A note on the term “persistent identifier”: Some people think that only IDs issued by a public organisation are truly persistent. However, this is a quite narrow view, and even the organisations behind DOI, ARK, ORCID, ISBN, or whatever else are not old enough to prove actually persistent. Furthermore, persistent basically means that the identifier will not change, and that you are able to deduce which resource it once pointed to, even if the resource is long gone.

For more details, see the datasafe.loi module documentation.

Client-server architecture

A key concept of the LabInform datasafe is to abstract away from the actual storage of the “warm” research data it contains. Never bother on which hard drive and in what directory to look for the data you need urgently now for your current publication. This abstraction requires using some kind of interface, and in digital terms, it is implemented using a client-server architecture, where clients ask a server for a resource, using a particular protocol and unique identifier for the resource.
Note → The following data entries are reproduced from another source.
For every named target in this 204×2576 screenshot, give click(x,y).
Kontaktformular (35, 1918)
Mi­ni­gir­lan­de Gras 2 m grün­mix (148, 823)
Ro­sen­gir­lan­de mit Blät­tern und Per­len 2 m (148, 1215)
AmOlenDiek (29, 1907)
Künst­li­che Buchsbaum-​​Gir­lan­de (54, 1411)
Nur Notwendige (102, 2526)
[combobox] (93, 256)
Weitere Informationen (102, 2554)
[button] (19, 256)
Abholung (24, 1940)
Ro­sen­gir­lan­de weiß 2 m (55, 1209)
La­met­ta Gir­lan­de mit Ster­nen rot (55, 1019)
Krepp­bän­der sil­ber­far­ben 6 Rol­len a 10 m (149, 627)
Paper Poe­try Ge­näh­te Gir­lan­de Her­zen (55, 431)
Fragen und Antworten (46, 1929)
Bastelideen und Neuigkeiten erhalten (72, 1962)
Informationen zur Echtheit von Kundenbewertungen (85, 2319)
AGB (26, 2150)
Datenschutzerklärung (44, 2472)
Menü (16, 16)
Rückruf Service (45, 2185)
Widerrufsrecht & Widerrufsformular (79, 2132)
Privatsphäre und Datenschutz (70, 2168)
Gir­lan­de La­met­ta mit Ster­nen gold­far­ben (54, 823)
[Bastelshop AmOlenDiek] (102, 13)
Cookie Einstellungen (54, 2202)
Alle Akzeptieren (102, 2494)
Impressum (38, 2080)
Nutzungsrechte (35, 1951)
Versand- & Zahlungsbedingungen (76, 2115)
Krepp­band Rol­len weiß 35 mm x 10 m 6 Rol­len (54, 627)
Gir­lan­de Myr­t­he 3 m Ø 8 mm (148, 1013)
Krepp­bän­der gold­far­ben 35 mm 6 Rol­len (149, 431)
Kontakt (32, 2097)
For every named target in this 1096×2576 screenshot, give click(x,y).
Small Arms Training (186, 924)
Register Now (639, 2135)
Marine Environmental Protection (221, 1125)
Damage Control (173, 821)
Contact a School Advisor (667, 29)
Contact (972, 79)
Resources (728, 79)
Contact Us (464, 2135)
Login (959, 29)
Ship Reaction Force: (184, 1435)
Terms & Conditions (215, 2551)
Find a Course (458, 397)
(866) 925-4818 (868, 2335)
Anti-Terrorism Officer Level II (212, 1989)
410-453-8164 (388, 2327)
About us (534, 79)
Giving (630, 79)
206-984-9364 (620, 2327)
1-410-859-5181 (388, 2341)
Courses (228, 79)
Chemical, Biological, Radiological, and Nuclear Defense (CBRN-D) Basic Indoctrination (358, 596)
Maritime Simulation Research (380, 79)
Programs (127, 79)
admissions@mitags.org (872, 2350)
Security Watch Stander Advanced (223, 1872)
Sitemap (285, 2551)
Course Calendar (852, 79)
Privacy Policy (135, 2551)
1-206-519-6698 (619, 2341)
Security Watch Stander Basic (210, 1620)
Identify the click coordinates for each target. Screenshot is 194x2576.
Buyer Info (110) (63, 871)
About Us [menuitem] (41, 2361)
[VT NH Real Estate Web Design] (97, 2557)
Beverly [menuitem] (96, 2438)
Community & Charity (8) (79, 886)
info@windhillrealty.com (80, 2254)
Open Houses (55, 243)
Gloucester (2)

The entire internet is based on the client-server architecture, and you can setup the same locally. Eventually, it does not matter where the server is located, as long as it is accessible. Of course, storing your precious research data, the LabInform datasafe server component should better be located in a safe place entirely under your control.

For more details, see the datasafe.client and datasafe.server module documentation.

Checksums for detecting data corruption

Preserving digital data for a long time is a still unsolved problem. Furthermore, flipping a single bit may be sufficient to corrupt an entire file, rendering it unreadable and hence useless. While minimising the chances for loss of data is the realm of backup and storage strategies, checksums can be used to detect data corruption, both during transport and on rest.

The LabInform datasafe uses checksums (cryptographic hashes) extensively to detect problems during data transfer between server and client. As it stores the checksums in the datasafe as well, these checksums can be used to detect data corruption on the server side as well.

Furthermore, there are two distinct checksums used: one spanning both, data and metadata, the other spanning only the data. The reason behind: Metadata are of human origin and therefore inherently prone to errors and subject to (in)frequent updates and corrections. Data, however, shall never change after they have been recorded.

For more details, see the datasafe.checksum module documentation.

Manifests

Each individual dataset in the LabInform datasafe is accompanied by a manifest stored in a separate file and providing a minimum of metadata necessary for operating the datasafe: a list of the files the dataset consists of, both data and metadata, together with an identifier of their respective format, and two checksums, one spanning both, data and metadata, the other spanning only the data.

For more details, see the datasafe.manifest module documentation.